SHORT TASK 1: Name every proper noun for a country, company, person, or official body that appears in the Facebook privacy post below.
SHORT TASK 2: Reproduce the Facebook privacy post starting with "In a remarkable" and going on through "policies and practices.", substituting "notable" for "remarkable".
SHORT TASK 3: According to the Facebook privacy post below, how long does Facebook expect the entire process of changing its application platform to take?

Thursday, August 27, 2009

Canada Forces Facebook to make Privacy Changes

(via Ian Brown)

In a remarkable turn of events, Facebook has agreed to add significant new privacy safeguards and make other changes in response to the Privacy Commissioner of Canada’s recent investigation into the popular social networking site’s privacy policies and practices.

"The following is an overview of key issues raised during the investigation and Facebook’s response:

1. Third-party Application Developers

Issue: The sharing of personal information with third-party developers creating Facebook applications such as games and quizzes raises serious privacy risks. With more than one million developers around the globe, the Commissioner is concerned about a lack of adequate safeguards to effectively restrict those developers from accessing users’ personal information, along with information about their online “friends.”

Response: Facebook has agreed to retrofit its application platform in a way that will prevent any application from accessing information until it obtains express consent for each category of personal information it wishes to access. Under this new permissions model, users adding an application will be advised that the application wants access to specific categories of information. The user will be able to control which categories of information an application is permitted to access. There will also be a link to a statement by the developer to explain how it will use the data.

This change will require significant technological changes. Developers using the platform will also need to adapt their applications and Facebook expects the entire process to take one year to implement.

2. Deactivation of Accounts

Issue: Facebook provides confusing information about the distinction between account deactivation – whereby personal information is held in digital storage – and deletion – whereby personal information is actually erased from Facebook servers. As well, Facebook should implement a retention policy under which the personal information of users who have deactivated their accounts will be deleted from the site’s servers after a reasonable length of time.

STORED DATA:

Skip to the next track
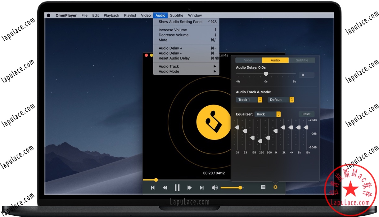 [202, 187]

FINAL ANSWER 1: Canada, Facebook, Ian Brown, Privacy Commissioner of Canada

FINAL ANSWER 2:
In a notable turn of events, Facebook has agreed to add significant new privacy safeguards and make other changes in response to the Privacy Commissioner of Canada’s recent investigation into the popular social networking site’s privacy policies and practices.

FINAL ANSWER 3: One year.